Saturday, February 3, 2018

The day the music died


Buddy Holly (Charles Hardin Holley) an American singer-songwriter and pioneer of rock and roll, died in a plane crash on this day in 1959. He was only 23 years old.

Although his career lasted less than two years, Holly's innovations were copied by his contemporaries and later musicians, notably The Beatles and The Rolling Stones, and exerted a profound influence on popular music. In 2004, Rolling Stone ranked Holly #13 on its list of the 100 Greatest Artists of All Time.

Holly was on tour with Ritchie Valens and J.P. Richardson (The Big Bopper) in Iowa. After their last performance, at the Surf Ballroom in Clear Lake, Iowa, Holly chartered a Beechcraft Bonanza to take him and his new back-up band (Tommy Allsup, Carl Bunch, and Waylon Jennings) to Fargo, North Dakota. Bunch missed the flight, as he was in the hospital with frostbite. The Big Bopper asked Jennings for his spot on the four-seat plane, as he was recovering from the flu. Ritchie Valens was still signing autographs at the concert site when Allsup walked in and told him it was time to go. Allsup pulled a 50 cent coin out of his pocket and the two men flipped for the seat. Allsup lost.
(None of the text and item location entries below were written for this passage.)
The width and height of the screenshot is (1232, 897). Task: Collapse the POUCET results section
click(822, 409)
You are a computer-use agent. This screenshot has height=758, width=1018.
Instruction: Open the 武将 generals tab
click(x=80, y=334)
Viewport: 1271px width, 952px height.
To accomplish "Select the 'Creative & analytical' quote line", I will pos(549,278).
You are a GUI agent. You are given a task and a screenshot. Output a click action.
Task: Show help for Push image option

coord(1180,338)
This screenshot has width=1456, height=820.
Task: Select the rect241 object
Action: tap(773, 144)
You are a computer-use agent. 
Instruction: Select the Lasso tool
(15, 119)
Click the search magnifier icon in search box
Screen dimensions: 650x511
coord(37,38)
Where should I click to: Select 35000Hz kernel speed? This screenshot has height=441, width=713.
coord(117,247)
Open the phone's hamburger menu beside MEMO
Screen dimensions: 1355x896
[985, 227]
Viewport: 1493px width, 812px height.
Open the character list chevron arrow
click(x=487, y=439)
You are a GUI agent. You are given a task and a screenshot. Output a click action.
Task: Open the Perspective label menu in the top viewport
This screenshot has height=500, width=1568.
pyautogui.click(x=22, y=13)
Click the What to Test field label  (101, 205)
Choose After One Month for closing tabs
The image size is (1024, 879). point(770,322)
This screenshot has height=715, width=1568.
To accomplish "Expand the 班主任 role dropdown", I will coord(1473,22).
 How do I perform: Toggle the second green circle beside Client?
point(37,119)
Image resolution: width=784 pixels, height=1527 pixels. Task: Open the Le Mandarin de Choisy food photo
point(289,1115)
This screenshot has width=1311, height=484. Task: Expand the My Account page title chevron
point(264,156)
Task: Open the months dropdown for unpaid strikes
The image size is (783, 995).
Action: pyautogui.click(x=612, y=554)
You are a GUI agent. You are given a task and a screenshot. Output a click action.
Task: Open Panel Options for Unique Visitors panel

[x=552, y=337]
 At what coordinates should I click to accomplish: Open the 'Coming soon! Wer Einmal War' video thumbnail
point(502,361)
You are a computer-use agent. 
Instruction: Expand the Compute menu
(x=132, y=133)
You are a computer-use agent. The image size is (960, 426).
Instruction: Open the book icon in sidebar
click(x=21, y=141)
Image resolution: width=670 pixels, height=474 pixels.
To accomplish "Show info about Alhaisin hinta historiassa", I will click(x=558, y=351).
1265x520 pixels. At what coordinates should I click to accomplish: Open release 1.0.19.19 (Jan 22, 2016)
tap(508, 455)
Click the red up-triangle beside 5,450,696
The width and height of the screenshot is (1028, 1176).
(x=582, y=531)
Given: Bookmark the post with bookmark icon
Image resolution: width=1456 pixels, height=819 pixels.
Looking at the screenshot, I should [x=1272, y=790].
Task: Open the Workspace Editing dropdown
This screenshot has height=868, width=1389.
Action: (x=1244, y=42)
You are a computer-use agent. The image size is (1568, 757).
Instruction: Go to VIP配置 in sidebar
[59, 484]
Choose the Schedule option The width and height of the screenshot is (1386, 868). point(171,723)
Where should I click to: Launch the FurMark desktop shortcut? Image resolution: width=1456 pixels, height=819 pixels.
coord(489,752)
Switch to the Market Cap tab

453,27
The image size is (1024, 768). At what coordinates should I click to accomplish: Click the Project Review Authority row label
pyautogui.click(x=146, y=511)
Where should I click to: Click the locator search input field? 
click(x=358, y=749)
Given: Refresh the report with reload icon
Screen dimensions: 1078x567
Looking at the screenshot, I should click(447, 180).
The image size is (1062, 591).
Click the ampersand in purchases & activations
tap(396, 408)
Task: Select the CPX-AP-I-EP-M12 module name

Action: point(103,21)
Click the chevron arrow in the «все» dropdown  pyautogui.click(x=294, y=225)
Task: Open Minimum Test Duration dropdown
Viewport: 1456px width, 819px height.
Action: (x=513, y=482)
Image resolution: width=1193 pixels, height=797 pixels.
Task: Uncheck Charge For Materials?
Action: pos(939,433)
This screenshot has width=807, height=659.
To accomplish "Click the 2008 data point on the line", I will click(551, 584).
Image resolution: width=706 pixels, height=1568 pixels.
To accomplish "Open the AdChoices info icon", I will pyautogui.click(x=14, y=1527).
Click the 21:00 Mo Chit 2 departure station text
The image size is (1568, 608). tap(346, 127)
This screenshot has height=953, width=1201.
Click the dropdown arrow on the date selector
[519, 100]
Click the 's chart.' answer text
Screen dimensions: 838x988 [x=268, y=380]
The plane took off in light snow and gusty winds, and crashed after only a few minutes. The wreckage was discovered several hours later. The crash killed Holly, Valens, Richardson, and the 21-year-old pilot, Roger Peterson. Holly's body, along with those of Valens and Richardson, were thrown from the wreckage, Holly's body being nearly decapitated by his impact with a tree.

In his song, "American Pie," Don McLean called it "the Day the Music Died."

Holly's pregnant wife became a widow after barely six months of marriage and miscarried soon after.

Holly's headstone carries the correct spelling of his surname (Holley) and a carving of his Fender Stratocaster guitar.